Publishing Musicology Digitally

In the grant proposal for Transforming Musicology we committed to the production of a

book covering the research undertaken in the project in some depth. As envisaged then,

it was to have been a conventional publication, with an online version offering a degree

of extra linkage and embedding some digital material. This was modelled on the notion

of preparing traditional scholarship for Web publication. However, with much of our

data, methods and findings now published as Linked Data, our emphasis has shifted

sharply towards online presentation as our primary outlet, with a summary print

publication. This requires us to design an information architecture accommodating the

needs of scholarly music publishing, and to work out an authoring strategy, ideally one

involving TEI, and an editing strategy resulting in high quality hypertext. This allows us

to embed and link dynamic music examples by using the TEI-compatible Music Encoding

Initiative (MEI). For example, rather than static music examples, we can display extracts

from complete scores as examples, and allow users to select a passage as a query to an

MIR system.

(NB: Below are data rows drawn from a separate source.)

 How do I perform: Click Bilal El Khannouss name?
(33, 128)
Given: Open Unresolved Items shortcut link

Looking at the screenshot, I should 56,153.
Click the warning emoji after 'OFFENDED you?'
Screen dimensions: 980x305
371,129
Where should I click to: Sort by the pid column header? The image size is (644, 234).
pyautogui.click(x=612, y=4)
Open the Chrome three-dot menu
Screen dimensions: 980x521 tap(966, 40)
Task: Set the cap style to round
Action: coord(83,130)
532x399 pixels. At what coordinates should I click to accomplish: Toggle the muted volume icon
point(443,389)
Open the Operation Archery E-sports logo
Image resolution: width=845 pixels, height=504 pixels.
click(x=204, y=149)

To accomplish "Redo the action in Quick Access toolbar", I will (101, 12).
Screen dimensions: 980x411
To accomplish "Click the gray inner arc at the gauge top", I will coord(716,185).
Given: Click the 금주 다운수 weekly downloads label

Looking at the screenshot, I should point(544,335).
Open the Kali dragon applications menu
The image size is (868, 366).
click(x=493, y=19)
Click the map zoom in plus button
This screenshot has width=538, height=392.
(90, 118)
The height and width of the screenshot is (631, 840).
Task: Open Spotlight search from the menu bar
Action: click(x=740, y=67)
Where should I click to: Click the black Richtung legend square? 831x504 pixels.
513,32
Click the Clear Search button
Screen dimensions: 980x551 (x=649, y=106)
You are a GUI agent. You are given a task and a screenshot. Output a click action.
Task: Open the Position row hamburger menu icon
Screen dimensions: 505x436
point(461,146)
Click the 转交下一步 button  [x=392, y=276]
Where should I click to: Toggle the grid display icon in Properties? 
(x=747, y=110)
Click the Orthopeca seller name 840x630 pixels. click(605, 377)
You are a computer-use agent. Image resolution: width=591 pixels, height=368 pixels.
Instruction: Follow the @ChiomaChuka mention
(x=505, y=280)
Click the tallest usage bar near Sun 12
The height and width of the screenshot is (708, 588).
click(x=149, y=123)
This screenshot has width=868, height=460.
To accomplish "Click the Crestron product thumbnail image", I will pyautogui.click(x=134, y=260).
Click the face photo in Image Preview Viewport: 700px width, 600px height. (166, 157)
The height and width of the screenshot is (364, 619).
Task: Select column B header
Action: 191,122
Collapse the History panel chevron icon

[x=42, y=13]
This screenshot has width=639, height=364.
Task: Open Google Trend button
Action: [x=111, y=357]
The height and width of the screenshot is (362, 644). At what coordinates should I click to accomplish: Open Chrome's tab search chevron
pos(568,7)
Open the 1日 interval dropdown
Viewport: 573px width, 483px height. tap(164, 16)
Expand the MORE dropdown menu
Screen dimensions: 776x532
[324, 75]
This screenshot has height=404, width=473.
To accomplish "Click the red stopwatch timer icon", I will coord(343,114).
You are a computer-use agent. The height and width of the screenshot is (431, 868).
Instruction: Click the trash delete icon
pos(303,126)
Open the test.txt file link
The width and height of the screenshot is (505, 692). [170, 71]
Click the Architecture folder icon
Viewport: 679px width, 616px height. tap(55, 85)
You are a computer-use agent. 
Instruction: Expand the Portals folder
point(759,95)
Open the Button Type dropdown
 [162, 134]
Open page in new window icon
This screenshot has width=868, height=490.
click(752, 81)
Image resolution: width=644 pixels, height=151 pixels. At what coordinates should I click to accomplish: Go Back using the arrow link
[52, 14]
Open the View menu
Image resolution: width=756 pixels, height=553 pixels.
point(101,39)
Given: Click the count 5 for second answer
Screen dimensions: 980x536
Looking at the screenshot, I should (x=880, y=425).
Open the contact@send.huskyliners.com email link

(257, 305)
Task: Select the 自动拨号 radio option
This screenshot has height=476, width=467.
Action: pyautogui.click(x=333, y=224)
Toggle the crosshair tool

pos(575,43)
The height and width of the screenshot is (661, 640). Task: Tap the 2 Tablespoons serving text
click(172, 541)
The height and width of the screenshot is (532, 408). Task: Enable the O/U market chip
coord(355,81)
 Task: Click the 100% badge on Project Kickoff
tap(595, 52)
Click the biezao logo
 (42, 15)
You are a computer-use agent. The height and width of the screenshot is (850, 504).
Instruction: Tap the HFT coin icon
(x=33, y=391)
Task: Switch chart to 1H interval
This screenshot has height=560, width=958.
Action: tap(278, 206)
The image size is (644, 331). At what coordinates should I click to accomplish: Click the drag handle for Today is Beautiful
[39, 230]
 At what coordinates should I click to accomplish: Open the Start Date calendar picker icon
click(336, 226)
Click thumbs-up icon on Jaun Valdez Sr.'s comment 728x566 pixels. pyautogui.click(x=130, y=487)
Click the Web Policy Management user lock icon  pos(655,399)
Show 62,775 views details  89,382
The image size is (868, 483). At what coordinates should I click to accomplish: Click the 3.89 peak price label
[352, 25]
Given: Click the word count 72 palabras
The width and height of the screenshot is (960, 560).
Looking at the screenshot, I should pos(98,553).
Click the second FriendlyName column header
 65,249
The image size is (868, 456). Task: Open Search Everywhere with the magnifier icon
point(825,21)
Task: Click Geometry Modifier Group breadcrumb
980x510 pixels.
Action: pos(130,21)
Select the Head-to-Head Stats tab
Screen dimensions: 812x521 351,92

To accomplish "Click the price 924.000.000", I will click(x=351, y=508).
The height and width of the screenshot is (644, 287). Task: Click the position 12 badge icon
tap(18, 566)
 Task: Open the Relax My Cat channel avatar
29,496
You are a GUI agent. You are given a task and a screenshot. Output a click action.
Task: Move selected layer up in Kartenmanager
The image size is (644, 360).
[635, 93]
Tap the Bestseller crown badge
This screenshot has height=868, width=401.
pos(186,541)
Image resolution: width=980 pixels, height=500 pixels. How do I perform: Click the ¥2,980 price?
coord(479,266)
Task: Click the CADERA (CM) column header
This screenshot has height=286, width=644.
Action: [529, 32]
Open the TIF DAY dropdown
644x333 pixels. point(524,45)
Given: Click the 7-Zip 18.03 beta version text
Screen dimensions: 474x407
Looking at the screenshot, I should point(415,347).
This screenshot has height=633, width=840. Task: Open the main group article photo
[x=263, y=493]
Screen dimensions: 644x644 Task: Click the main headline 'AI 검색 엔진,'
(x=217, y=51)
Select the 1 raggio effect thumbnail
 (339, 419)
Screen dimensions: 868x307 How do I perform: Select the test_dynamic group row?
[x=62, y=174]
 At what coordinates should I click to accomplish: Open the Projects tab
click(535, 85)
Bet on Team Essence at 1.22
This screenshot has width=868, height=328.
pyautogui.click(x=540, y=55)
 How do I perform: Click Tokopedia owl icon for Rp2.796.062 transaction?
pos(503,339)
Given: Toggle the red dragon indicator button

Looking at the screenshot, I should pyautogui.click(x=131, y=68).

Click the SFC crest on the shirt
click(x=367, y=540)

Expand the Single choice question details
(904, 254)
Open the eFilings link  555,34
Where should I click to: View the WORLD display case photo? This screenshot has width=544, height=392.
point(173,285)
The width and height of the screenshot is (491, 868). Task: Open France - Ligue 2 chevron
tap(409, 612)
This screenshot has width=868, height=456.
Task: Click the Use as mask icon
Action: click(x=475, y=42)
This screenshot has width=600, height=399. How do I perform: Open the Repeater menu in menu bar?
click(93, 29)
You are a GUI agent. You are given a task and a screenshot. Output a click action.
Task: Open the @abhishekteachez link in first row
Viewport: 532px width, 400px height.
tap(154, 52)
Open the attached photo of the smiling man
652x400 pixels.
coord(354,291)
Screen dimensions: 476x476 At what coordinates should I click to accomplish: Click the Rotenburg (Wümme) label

Another possibility that comprehensive markup allows is curating dynamic

reading paths for different readerships. The content must be edited into re-combinable

chunks, each carrying information about how they may be re-combined. Reading paths

might include: a research findings report on Transforming Musicology; a handbook on

digital musicology methods; a focussed discussion of a particular digital methods; or an

authorial/editorial reading path (as in a conventional book). In this way we shall widen

access to broader audiences by allowing readership interactions such as annotating or

commenting, or crowd-source-like contributions to our (meta)data sets. We shall also

build reading paths suited to lay audiences, opening musicology to scientists and

engineers interested in music, and also offering a palatable way into advanced digital

technology for musicologists and musicians.